We discovered that often, if we said we couldn’t make it, the partners would say, “okay, we’ll figure it out.” The communities existed long before CPT arrived. Milena helped us realize we aren’t superheroes. If we don’t take care of ourselves, we can’t be effective. We had to learn to distinguish between a true crisis and the everyday pressure of the work.
The engine of peace
Caldwell: What has the journey of funding CPT been like? What makes our model unique?
Kryss: From the beginning, we were intentional about going “grassroots.” We chose to depend on individual donations and congregations rather than big government or foundation grants. We didn’t want our work to disappear just because a specific grant ended.
Mark Frey: That model makes us more resilient. We don’t have one “big pot” of money that can vanish; instead, we have thousands of small ones. However, it is labor-intensive. It takes more work to maintain relationships with 2,000 donors than it does with one large funder.
Our model has also shifted. In the early days, “reservists” (part-time staff) were expected to fundraise for their own involvement. This naturally grew our network. As we moved toward more full-time staffing, that financial burden shifted back to the organization. It’s been a challenge we’ve had to adapt to as our internal identity evolved.
Pierre: When I speak at churches, people often say, “Pierre, you’re so brave, I could never do what you do.” I always tell them, “That’s okay. I can go to Palestine or Colombia, but you can be part of the work by supporting it.”
When you donate, you are part of the team. I love seeing people’s faces change when they realize they aren’t separate from us. Without our donors, we simply couldn’t be on the ground.

Stories of transformation
Caldwell: Can you share a moment where you saw CPT’s work truly make a difference for a partner community?

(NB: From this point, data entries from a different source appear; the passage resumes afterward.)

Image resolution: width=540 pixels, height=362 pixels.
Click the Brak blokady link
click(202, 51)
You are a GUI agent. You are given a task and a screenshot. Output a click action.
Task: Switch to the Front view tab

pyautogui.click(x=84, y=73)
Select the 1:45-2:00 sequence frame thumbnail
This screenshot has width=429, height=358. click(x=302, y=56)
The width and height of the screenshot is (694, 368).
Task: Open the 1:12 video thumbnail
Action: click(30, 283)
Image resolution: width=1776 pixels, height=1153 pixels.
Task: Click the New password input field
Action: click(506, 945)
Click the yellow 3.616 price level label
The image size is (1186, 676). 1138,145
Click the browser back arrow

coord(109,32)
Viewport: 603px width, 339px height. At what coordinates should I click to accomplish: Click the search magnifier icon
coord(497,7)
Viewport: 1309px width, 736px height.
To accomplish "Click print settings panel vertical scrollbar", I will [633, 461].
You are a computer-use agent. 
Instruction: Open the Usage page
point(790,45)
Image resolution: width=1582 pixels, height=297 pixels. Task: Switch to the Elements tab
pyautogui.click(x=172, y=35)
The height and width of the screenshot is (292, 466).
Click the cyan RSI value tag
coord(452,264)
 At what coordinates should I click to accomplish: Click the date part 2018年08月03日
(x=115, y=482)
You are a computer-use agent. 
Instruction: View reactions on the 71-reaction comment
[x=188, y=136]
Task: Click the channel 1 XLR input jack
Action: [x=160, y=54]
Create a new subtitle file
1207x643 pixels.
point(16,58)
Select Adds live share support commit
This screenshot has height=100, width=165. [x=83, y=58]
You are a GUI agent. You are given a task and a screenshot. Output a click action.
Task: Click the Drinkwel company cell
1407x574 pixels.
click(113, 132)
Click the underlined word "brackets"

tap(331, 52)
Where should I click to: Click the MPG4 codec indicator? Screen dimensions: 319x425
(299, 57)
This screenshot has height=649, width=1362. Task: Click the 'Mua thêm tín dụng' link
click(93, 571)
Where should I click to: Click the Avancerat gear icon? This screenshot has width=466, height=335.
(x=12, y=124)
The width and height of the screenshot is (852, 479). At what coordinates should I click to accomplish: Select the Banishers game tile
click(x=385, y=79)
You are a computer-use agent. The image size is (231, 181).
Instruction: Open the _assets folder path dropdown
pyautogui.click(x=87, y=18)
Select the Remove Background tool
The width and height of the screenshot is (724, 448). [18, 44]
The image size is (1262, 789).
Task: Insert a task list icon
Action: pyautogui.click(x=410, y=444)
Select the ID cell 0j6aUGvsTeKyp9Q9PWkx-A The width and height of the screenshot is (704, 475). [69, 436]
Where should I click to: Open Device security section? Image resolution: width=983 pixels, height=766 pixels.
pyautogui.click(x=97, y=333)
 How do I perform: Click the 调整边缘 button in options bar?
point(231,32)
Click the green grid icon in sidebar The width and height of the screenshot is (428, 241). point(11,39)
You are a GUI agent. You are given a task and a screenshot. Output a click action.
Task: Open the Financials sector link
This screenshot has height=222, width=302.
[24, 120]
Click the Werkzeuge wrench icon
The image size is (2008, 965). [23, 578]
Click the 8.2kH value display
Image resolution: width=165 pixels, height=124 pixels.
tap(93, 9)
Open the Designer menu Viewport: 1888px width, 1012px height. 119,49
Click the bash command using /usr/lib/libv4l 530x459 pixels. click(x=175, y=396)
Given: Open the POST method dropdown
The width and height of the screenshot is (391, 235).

Mark Frey: There are two levels to this. On an individual level, we’ve seen CPT’s presence stop literal bullets. I remember Pierre and Sarah physically jumping between soldiers’ guns and a crowd to prevent firing. But on a systemic level, CPT was an early voice raising awareness about Palestinian home demolitions. We brokered relationships between Palestinians and Israeli peace activists that eventually led to the formation of the Israeli Committee Against House Demolitions. We weren’t just observers; we were catalysts for new networks of resistance.
Pierre: People often think our work is only about confronting armed actors or stopping evictions. But one of my favorite memories is from Colombia. A farmer named Eric needed to get a goat to his farm on the back of a motorcycle. I hopped on and held that goat upside down by its legs while we bumped along the trail.
Afterward, Eric said, “That’s what I appreciate about CPT. It doesn’t matter what we have to do – you are just here with us.” That relationship creates the trust that makes the “big” wins possible, like when that same community finally won a government guarantee that they would never be kicked off their land.
Kryss: It almost sounds like a joke, but “drinking tea” is the real work. In Chiapas, I saw how those small interactions built a sense of empowerment. I remember a moment when soldiers had hung their backpacks on a community’s sacred cross. It was deeply unsettling for our partners. A CPTer simply said, “Well, let’s just take them off.” That tiny act of reclaiming a sacred symbol grew. Eventually, the community was marching onto military parade grounds to plant corn – literally taking their land back. We didn’t do it for them; we did it together.
Mark: Exactly. CPT acts as a third element in the mix, a catalyst. In Chiapas, we walked with the community as it snaked down a hillside in a prayerful procession to a military helicopter pad. They took the white rocks that formed the “H” and reconfigured them into a giant peace sign. The soldiers just had to stand there and watch. The community did it themselves, but they might not have taken that specific risk without CPT in the mix to shift the dynamic.